Отношения между Марфой Ивановной и ее невесткой установились, по-видимому, хорошие, и они часто отправлялись вместе на богомолье в село Рубцово-Покровское. Великая старица нежно полюбила свою перворожденную внучку Ирину, брала ее к себе в кельи и всячески баловала и забавляла ее. В 1629 г., когда царевне Ирине шел третий год и она гостила у бабушки в кельях, старица Олена Языкова приняла из царицыной мастерской палаты в монастырь двадцать лоскутов золотого и серебряного атласа, камки и тафты на «потешныя куклы» царевны. Надо полагать, что маленькой Ирине не было скучно у бабушки, обиход которой напоминал старинный обиход цариц, а отнюдь не монастырей. У великой старицы жили: дурка Манка, бахарь Петрушка Макарьев, пользовавшийся почетом за свои «сказания», и арап Давыд Иванов; рядом с кельями Марфы Ивановны текла в это время обычная монастырская жизнь, под начальством игуменьи Ефимы Полтевой и старицы-келаря Марфы Колычевой.
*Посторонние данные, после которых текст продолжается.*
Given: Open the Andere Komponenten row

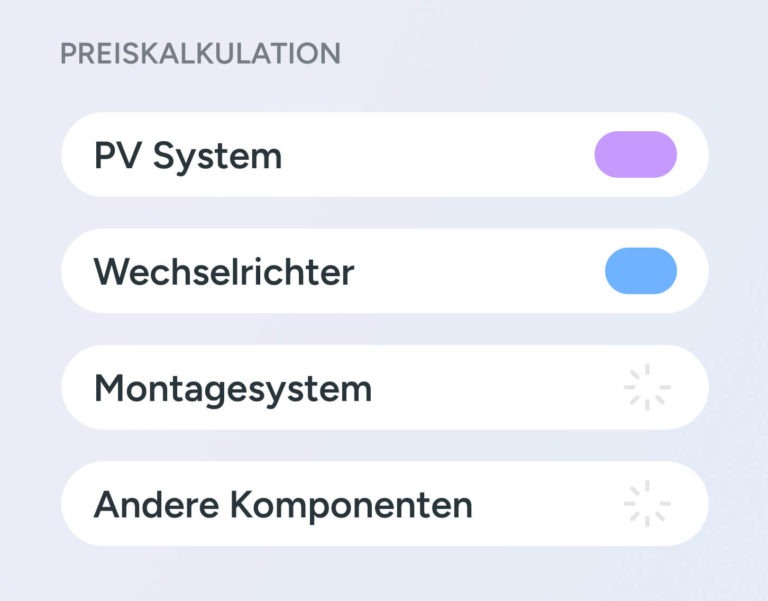Looking at the screenshot, I should click(384, 504).
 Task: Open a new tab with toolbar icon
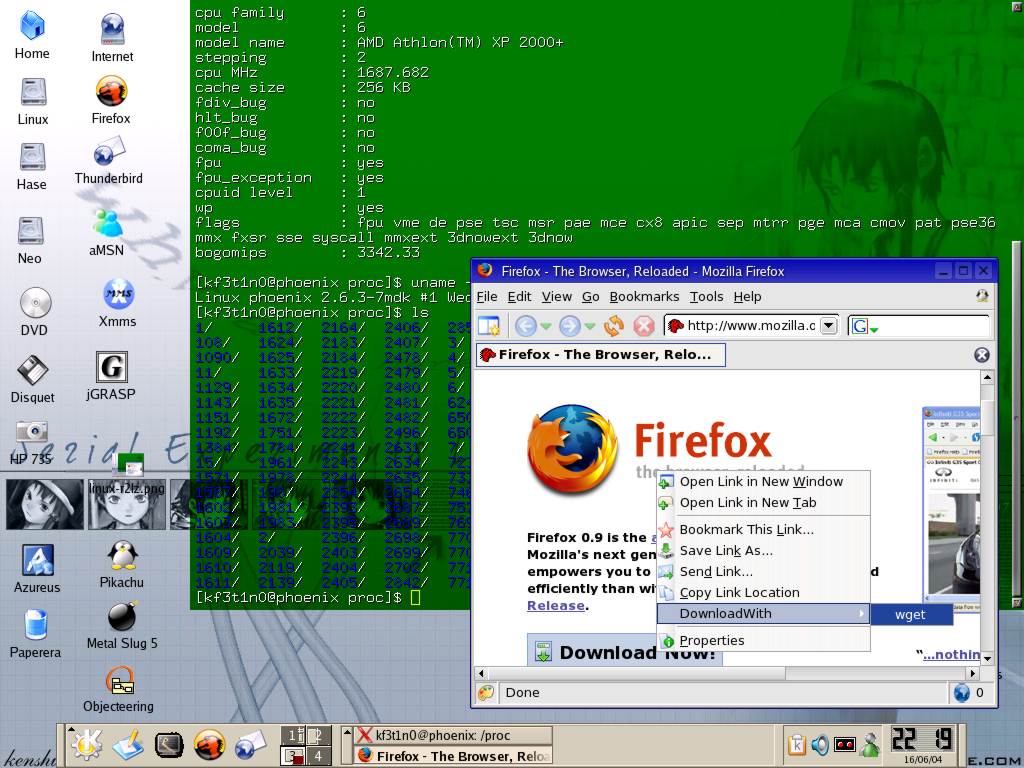pyautogui.click(x=488, y=325)
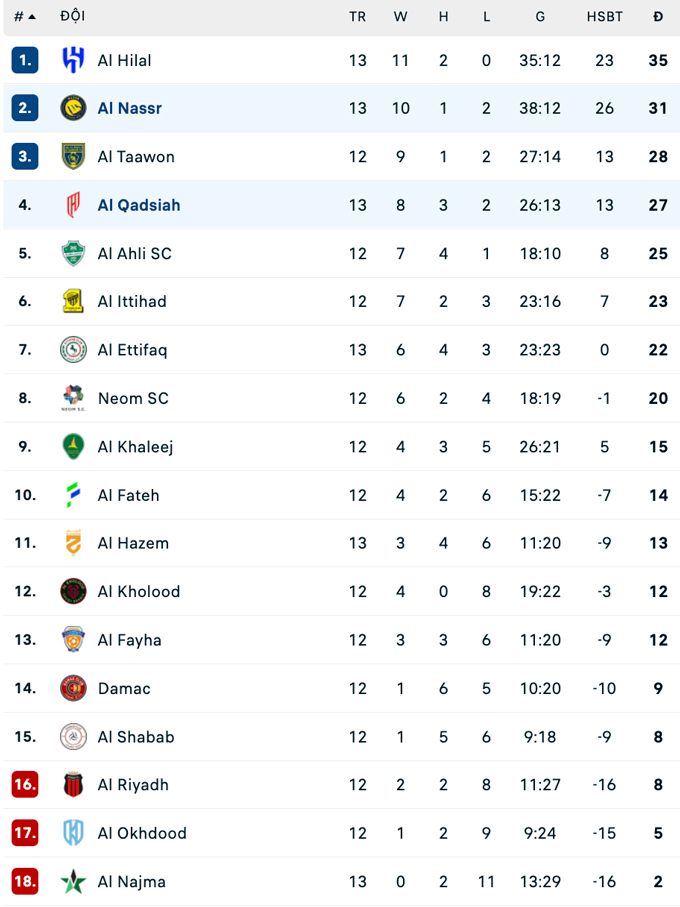Sort by the HSBT column header
The image size is (680, 907).
coord(604,17)
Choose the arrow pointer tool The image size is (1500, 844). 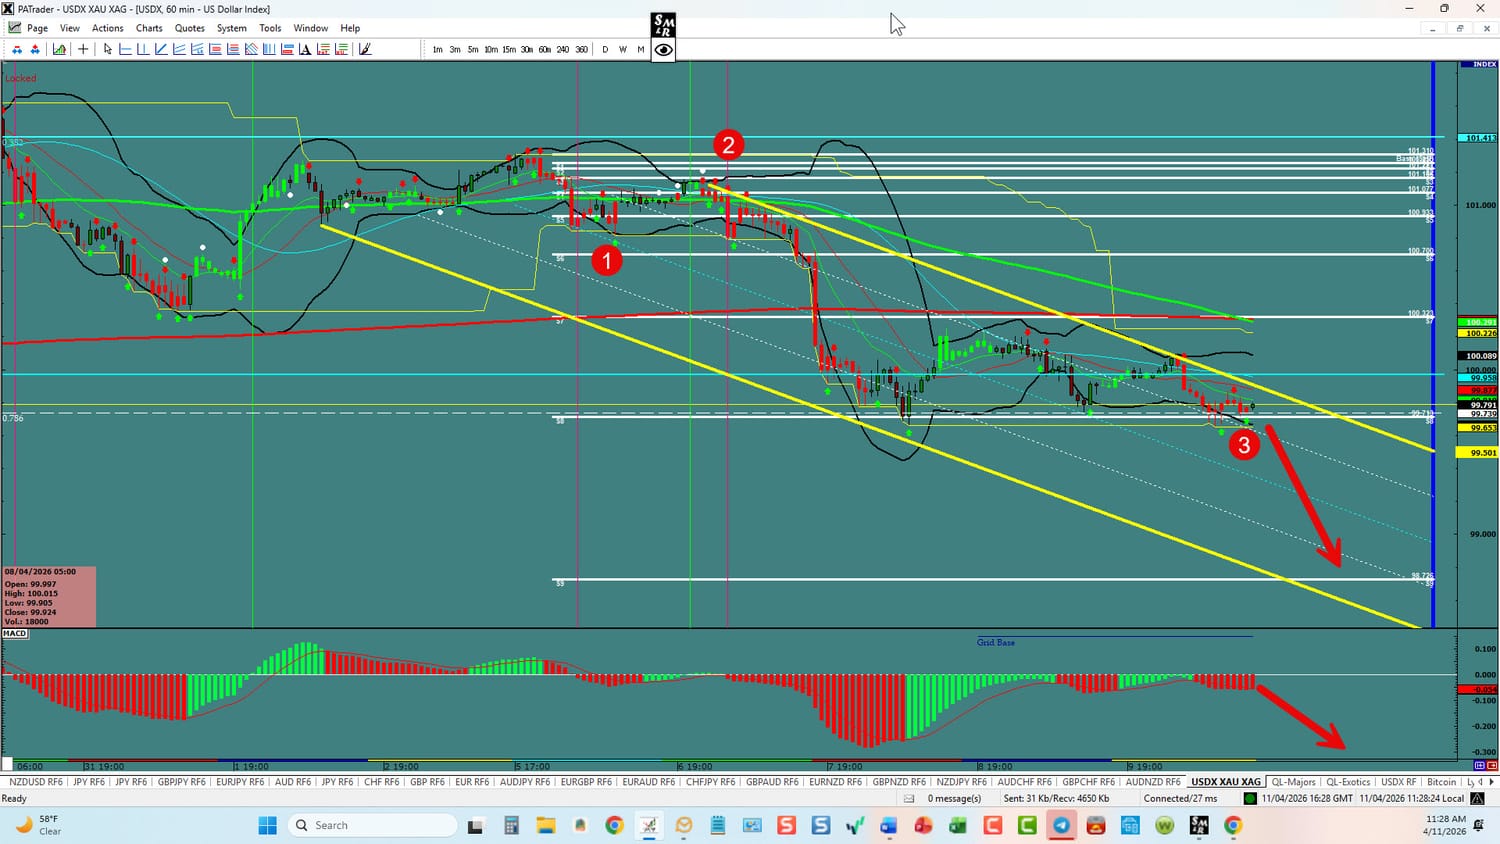pyautogui.click(x=107, y=49)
С течением времени, по свидетельству И. Е. Забелина, великая старица мало-помалу «удалялась из великих покоев царских хором в настоящую иноческую келью и в полное иноческое житие». Она скончалась 27-го января 1631 г. и погребена в Новоспасском монастыре, где покоятся многие члены рода Романовых.
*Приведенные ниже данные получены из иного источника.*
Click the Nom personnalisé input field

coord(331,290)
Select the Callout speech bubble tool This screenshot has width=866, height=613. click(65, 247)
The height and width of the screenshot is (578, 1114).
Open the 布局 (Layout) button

Великая старица пользовалась казною государя для своего содержания, как видно из того, что деньги, по ее приказанию, доставлялись ей на руки дьяком Царицыной палаты; но у нее была и собственная казна, получаемая из оброчных доходов с принадлежавших ей Галицких волостей, так что после ее кончины осталось 6185 руб., которые и были израсходованы на ее поминовение. Центром управления сел великой старицы в Темниковском уезде было село Троицкое, ныне заштатный город Пензенской губернии Конобеево; был у нее двор и в Городецком посаде. Село Рубцово-Покровское Марфа Ивановна завещала своей любимой внучке Ирине.
«Собр. Госуд. Грамот и Договоров», тт. I, III; «Акты исторические», т. III; «Дворцовые разряды», т. I; «Русская Историч. Библиотека», тт. II и IX; А. Викторов. Описание записных книг и бумаг старинных дворцовых приказов 1584–1725 гг., М. 1877 г., вып. 1-й; Н. Карамзин, История государства Российского, т. XI; С. Соловьев. История России, т.т. VIII и IX; И. Забелин. Домашний быт русских цариц; Н. Костомаров, Историческое исследование «Иван Сусанин», в 1-м томе Собрания его сочинений, изд. Литер. Фонда, СПб. 1903 г.; «Древняя и Новая Россия» 1876 г., № 12, стр. 317–343, статья И. П. Хрущова: «Ксения Ивановна Романова (Великая старица инокиня Марфа)» и отд. изд., СПб. 1877 в изд. 2-е, СПб. 1882 (с портр.); «Московский Некрополь», т. III; Н. Селифонтов, Родословная рода Романовых, ч. II, СПб. 1898, стр. 78.